==== Entries provided ====

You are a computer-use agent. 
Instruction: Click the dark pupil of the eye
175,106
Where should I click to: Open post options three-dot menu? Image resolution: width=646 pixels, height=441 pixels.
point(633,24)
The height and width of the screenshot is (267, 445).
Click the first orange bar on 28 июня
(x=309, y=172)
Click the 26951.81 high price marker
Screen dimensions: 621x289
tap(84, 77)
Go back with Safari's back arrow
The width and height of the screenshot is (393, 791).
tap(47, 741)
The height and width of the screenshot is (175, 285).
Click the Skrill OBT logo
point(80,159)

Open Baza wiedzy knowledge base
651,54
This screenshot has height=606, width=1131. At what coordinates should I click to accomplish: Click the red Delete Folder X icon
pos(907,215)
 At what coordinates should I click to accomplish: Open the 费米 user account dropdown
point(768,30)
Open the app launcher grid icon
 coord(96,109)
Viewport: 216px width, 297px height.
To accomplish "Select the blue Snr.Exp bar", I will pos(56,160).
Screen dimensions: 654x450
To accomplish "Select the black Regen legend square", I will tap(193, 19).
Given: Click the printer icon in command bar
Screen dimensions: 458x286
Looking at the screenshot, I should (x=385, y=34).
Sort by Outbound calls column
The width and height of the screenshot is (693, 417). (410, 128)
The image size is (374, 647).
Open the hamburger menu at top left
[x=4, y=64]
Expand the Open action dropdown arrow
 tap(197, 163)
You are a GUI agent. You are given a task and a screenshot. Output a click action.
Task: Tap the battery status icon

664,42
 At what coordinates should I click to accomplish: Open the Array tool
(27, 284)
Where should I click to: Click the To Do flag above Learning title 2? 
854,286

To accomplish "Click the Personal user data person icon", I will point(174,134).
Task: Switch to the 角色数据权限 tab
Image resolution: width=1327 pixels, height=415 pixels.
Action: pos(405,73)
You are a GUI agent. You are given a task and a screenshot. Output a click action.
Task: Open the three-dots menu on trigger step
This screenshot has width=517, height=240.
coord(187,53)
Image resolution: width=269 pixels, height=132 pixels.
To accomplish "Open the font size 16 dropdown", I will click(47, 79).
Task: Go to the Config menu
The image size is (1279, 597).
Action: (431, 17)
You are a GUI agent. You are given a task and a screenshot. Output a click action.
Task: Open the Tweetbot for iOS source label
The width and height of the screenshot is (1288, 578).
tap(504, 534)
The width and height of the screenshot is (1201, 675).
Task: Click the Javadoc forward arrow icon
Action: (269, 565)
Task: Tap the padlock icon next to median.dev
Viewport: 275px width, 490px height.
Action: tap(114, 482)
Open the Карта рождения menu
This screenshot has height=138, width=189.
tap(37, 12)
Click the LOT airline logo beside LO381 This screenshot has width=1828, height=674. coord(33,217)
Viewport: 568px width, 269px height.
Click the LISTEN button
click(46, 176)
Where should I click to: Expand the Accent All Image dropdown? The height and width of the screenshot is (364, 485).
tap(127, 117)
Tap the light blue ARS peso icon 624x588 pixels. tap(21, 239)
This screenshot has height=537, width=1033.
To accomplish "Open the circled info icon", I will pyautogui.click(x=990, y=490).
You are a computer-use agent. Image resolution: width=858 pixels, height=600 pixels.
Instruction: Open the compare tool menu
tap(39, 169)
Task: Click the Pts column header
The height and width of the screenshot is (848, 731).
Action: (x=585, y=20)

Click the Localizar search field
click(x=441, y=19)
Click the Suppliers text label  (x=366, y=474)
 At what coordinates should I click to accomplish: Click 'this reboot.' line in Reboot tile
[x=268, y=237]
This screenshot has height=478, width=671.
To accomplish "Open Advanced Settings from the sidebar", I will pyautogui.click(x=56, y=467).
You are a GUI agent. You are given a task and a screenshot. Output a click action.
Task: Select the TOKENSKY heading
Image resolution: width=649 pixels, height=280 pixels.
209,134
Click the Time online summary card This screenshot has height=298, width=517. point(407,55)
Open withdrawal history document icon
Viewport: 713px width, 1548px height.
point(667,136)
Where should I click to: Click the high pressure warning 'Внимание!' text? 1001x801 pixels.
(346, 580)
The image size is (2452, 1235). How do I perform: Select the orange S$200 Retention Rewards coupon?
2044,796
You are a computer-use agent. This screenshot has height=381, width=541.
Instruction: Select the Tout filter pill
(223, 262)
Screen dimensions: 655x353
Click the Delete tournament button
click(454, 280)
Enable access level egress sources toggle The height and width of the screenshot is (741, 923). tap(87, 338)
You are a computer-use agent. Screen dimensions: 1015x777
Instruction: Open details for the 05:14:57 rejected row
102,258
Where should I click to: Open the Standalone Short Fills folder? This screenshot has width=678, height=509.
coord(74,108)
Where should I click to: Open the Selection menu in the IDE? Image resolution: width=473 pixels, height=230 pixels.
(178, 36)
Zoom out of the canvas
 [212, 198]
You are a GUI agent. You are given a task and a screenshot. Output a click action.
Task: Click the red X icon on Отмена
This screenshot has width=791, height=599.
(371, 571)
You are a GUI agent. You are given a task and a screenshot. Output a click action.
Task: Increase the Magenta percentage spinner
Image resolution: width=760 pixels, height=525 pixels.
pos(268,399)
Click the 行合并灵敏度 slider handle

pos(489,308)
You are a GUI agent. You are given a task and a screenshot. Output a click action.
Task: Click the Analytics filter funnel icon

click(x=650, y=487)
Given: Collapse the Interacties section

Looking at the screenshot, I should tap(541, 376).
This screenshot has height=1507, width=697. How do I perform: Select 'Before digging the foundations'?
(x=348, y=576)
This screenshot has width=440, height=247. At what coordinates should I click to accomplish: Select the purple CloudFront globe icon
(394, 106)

====

=== Task details ===
In the listing above, find the line containing "Open the app launcher grid icon" and the line containing "Given: Click the printer icon in command bar", then quote both, plus every line between them, exactly as written.

=== Exercise solution ===
Open the app launcher grid icon
 coord(96,109)
Viewport: 216px width, 297px height.
To accomplish "Select the blue Snr.Exp bar", I will pos(56,160).
Screen dimensions: 654x450
To accomplish "Select the black Regen legend square", I will tap(193, 19).
Given: Click the printer icon in command bar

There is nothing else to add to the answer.